- [TEXT]:
# Husband needing insight from a female perspective.



## DALMORE (Jul 21, 2010)

Hello, I have been married for almost 10 years now and we have two children. 

First, a bit about my wife. She has many good qualities, physically, mentally and emotionally. I love her to pieces! She is very quick tempered (or short), she can be oppositional if pushed, and she likes to up and go...sometimes with me...sometimes without me. Sometimes for just a day...to go drive, or shop, or have some beers. Pretty innocent stuff. And sometimes if she's just sick of me...which I hate to see her go away for theday on those terms but I think it is probably good for her.!? When she is at home she like to stay to herself alot..doin tv, laying out by the pool, catchin a buzz, stayin up later than I like...but nonetheless shes at home enjoying herself and sometimes I feel she's not taking care of herself but she claims she is good with what she does and where she's at in her life!

Now about me. I am the husband that does the "do list" cook, clean, laundry, kids, et cetera. I have always been a pleaser, and sometimes my wife says I'm trying to be too helpful, too much. I came from a divorced home, my parents divorced when I was 6 and my wife's parents have been nicely married for 40 years! So I have some insecutiries about losing people I love from childhood...so I do tend to be too helpful or do too much. 

For the first 7 or 8 years of marriage my insecurities led me to want to micro-manage our relationshipand more often than I should have...had my thumb on her. Even if she was going out with a girlfriend or by herself...my mind would go crazy and chaos would prevail. Typically she would stay out and come home around midnight or 1 am, I presume to get the most out her her alone time.

- [SOURCE MATERIAL]:
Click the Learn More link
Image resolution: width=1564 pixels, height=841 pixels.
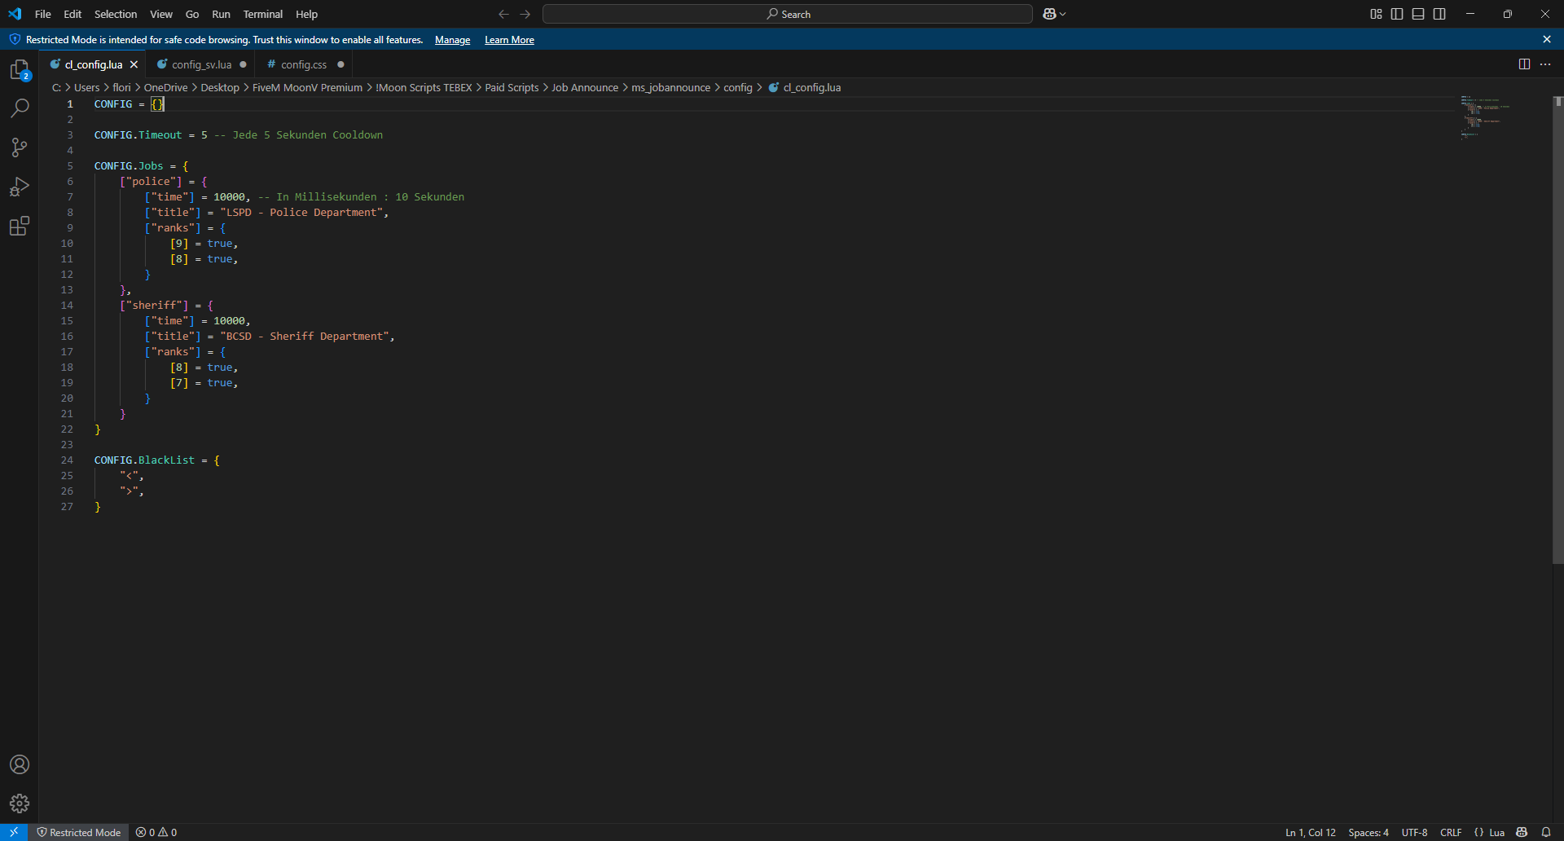[509, 40]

- [PROBLEMS TO WORK ON]:
a: Answer these about the husband's forum post:
(i) How long has the writer been married?
(ii) How old was he when his parents divorced?
(iii) Around what time would his wife usually come home after a night out?
b: Carry on the husband's forum post from its last sentence, keeping his voice.
The lines above come from a different source than the husband's forum post.

- [ANSWERS GIVEN]:
a:
(i) Almost 10 years.
(ii) He was 6.
(iii) Around midnight or 1 am.

b:
During the last year I have been trying to work on some of my issues, recently trying to tackle learning to trust myself and get over my insecurities so that I can fully trust her. Which will make my life less stressful (by not having irrational, comsuming thoughts when she's out alone for a day even though I know she will be home...it may not be until 12 or 1 am but she will come home). 

She constantly, since we've been married, has ALWAYS reinforced the fact the she loves me, wants to grow old together and would never do anything to jeopardize our relationship...but she is very strong willed and stubbon at times, very tell it like it is and seems to not have much tolerance for things that irritate her (which pushes her away from me sometimes if I do something that irritates her).
So I think I know that I have nothing to worry about, and I should feel secure in this marriage and trust her fully.

Now here is what's currently going on. I have been trying to get better at feeling good about her time alone days and not be consumed with irrational thoughts. She usually takes about 1 or 1.5 per month...which in the big picture is not much at all.
But me being the home-body pleaser, it is still difficult to understand sometimes when she does go out. 

But anywhoo...Everything has been clickin along pretty well but since I have been in self-discovery mode and wanting better for myself...I have had the tendency to transfer the "wanting better or more or how can we improve such and such. This has become greatly annoying to her...She says recently that all of our conversations always wind up talkin about the same ol crap and how can we fix this or do better at that, blah blah blah. ( I know this irritates her because she feels good with where she is at, even if she does self-destructive (yet innocent) things like stay up late at home and catch a buzz until 3 am while playin games on her iphone).

So I am wanting to get a womans point of view on what do women want to talk about?...Seems after we cover the usual day to day specifics...I tend to go to the me and we improvement chats. I run out of things to talk about. She has expressed that we are not as close emotionally as she'd like. But I really don't know how to get there or what to do.

So ladies, I'd like help with the following questions:
---------------------------------------------------
>What kind of stuff do wives desire to talk with their husband about (serious, casual, intellectual, emotional...examples of all would be helpful)?

>How can I become more emotionally connected with my wife?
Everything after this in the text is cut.